> What to work on:
Please copy out, word for word, the part of the sermon below that begins with "Traditionally, truth is" and ends with "room for struggle.".

> Page:
* * * * * * *

A Sermon by Rabbi Charley Baginsky
King’s College Chapel, May 2025
It is an honour to speak here this morning alongside two extraordinary women of faith. To reflect together on the themes of faith, beauty, and joy—or perhaps more clearly, to explore how we might find beauty and invite joy in uncertain times, this feels both deeply needed and deeply challenging.
This Chapel, with its soaring ceilings, sacred music, and centuries of prayer, is a place that itself symbolises faith, beauty, and joy. And yet, even as we sit in its serenity, we are acutely aware of the anguish carried by the wider world. Israel and Gaza. Ukraine. Sudan. Myanmar. Each a wound in our collective body, each conflict echoing across borders and into communities around the globe.
I speak not from a distance, nor as a so-called neutral observer—if such a thing even exists—but as someone deeply enmeshed in the grief and confusion of this moment. As a Jew, as a rabbi, as a mother, as a human being, I have struggled to know what to say. And still, I believe—perhaps because I am a Jew, and perhaps because I am an optimist—that joy is not only possible in such a moment, it is essential.
The German rabbi and theologian Leo Baeck, writing while imprisoned in Theresienstadt, described Judaism as a religion of “ethical optimism.” He spoke not of blind hope or naive certainty, but of a conviction that, despite what we see and despite what we know, the world can still be made better—and we are not exempt from that work. This kind of optimism is not rooted in outcomes; it is rooted in engagement. It is a spiritual posture, a choice we make over and over again.
A midrash, a rabbinic teaching from Bereshit Rabbah, imagines God deliberating whether to create human beings. Justice says yes. Peace says no. Compassion and Truth argue. In the end, God casts Truth to the ground and creates us anyway. The story is both unsettling and profound.
Traditionally, truth is static, unyielding. To throw it down suggests a prioritisation of something else—relationship, compassion, the messy possibility of becoming. Feminist theologians like Dr. Melissa Raphael and Rabbi Sharon Brous have interpreted this moment as an invitation to view God not as a distant judge, but as a partner in human complexity. A God who chooses compassion over perfection. A God who makes room for struggle.
This, too, is joy. Not the fleeting happiness of things going well, but the deep, soul-rooted joy that comes from choosing to engage with the world as it is, and from working to bring about the world as it could be.

* * * * * * *

> Entries supplied:
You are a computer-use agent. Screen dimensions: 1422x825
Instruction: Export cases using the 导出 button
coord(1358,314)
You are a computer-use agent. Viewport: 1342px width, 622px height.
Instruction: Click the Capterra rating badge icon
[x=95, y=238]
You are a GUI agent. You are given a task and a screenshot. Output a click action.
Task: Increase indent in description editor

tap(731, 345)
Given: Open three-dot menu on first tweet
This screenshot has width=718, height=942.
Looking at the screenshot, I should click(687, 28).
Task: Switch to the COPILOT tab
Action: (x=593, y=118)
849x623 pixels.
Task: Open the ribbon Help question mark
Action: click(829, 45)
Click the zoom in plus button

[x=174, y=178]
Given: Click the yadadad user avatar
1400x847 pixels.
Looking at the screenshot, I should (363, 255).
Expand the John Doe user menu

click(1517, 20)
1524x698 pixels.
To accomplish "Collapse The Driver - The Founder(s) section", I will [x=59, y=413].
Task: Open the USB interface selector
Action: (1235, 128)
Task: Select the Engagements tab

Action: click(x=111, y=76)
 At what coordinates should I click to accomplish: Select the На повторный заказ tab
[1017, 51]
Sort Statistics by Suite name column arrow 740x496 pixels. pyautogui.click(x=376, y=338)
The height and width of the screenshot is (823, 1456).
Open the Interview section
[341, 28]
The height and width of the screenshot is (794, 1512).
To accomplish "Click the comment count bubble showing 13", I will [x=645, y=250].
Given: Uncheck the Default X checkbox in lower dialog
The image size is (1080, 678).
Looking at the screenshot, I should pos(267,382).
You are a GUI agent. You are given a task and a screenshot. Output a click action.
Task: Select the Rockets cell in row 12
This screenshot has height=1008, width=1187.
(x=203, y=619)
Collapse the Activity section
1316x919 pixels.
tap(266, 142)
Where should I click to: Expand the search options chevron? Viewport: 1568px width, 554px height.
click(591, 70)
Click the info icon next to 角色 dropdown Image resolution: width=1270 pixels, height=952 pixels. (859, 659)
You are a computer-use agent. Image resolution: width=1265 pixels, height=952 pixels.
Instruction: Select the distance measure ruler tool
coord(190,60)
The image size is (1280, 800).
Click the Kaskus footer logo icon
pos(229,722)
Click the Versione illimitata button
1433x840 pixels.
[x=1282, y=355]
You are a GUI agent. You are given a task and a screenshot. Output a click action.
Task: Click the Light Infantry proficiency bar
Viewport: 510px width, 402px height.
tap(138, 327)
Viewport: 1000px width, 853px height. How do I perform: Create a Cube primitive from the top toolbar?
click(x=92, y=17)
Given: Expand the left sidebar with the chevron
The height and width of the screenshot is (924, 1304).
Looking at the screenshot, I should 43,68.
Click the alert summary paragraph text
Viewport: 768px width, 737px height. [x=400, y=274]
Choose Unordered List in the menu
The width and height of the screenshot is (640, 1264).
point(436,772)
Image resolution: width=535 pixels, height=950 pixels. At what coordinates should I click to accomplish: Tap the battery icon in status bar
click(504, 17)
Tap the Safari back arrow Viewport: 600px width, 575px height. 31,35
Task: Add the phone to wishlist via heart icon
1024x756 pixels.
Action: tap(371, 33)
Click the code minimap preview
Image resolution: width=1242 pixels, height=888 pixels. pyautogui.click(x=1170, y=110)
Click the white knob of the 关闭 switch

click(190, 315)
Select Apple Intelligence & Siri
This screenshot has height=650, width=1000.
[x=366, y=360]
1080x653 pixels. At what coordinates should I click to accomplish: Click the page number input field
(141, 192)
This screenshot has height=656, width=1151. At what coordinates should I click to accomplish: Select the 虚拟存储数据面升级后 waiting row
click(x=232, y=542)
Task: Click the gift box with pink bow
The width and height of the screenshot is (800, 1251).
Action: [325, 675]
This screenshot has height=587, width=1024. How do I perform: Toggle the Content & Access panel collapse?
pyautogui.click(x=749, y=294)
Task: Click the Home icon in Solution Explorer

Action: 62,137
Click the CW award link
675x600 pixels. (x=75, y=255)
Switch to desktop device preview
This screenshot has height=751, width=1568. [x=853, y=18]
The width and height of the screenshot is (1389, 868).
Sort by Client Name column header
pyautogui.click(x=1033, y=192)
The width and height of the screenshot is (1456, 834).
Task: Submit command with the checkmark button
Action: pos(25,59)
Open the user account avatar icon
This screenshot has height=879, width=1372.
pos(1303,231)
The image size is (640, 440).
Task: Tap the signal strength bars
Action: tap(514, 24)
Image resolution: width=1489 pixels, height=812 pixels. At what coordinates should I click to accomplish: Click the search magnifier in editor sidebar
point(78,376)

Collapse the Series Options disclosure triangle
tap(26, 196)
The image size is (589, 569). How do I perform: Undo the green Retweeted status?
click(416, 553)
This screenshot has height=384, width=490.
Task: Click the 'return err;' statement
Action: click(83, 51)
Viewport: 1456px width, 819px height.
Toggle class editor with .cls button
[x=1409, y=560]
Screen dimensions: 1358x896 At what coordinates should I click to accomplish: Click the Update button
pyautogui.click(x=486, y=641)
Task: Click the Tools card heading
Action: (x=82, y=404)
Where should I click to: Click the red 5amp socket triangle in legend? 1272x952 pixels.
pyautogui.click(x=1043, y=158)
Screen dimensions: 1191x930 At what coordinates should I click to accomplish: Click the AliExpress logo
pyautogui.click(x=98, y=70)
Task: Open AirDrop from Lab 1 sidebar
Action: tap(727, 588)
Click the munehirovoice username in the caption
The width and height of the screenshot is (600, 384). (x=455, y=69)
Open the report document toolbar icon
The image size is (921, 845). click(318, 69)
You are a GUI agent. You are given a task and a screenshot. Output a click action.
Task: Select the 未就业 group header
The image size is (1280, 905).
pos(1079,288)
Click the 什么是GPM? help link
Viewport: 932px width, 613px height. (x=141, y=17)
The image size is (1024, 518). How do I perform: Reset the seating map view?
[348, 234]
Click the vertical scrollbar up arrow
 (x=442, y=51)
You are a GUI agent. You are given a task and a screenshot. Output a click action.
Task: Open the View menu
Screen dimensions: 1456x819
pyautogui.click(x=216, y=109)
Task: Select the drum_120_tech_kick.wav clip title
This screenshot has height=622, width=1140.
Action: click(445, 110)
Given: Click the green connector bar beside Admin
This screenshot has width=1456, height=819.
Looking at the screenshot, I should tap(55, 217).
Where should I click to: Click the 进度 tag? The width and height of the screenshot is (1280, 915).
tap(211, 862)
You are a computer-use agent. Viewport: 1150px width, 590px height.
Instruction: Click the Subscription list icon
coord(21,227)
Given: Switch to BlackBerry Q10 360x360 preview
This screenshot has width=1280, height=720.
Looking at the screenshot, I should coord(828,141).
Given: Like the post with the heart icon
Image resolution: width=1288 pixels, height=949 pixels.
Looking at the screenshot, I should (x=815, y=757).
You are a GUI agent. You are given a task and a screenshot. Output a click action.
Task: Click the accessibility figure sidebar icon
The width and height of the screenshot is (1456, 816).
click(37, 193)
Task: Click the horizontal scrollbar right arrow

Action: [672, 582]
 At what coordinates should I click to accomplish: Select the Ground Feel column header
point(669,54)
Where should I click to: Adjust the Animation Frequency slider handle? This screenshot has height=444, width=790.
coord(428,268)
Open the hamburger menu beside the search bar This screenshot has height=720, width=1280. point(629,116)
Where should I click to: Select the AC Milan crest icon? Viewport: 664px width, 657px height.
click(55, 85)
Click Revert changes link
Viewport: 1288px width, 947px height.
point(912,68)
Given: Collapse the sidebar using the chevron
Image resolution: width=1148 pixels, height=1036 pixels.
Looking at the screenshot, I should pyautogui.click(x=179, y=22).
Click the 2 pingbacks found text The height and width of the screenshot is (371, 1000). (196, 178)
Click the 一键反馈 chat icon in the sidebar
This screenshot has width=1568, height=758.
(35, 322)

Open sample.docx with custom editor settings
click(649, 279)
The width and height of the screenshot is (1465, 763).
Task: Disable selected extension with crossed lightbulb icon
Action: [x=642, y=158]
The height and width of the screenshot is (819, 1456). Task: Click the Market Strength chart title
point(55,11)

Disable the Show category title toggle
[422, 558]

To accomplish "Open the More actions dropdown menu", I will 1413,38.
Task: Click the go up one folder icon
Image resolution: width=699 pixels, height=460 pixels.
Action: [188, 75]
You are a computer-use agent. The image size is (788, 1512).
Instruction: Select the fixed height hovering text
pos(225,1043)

* * * * * * *

> Response to this exercise:
Traditionally, truth is static, unyielding. To throw it down suggests a prioritisation of something else—relationship, compassion, the messy possibility of becoming. Feminist theologians like Dr. Melissa Raphael and Rabbi Sharon Brous have interpreted this moment as an invitation to view God not as a distant judge, but as a partner in human complexity. A God who chooses compassion over perfection. A God who makes room for struggle.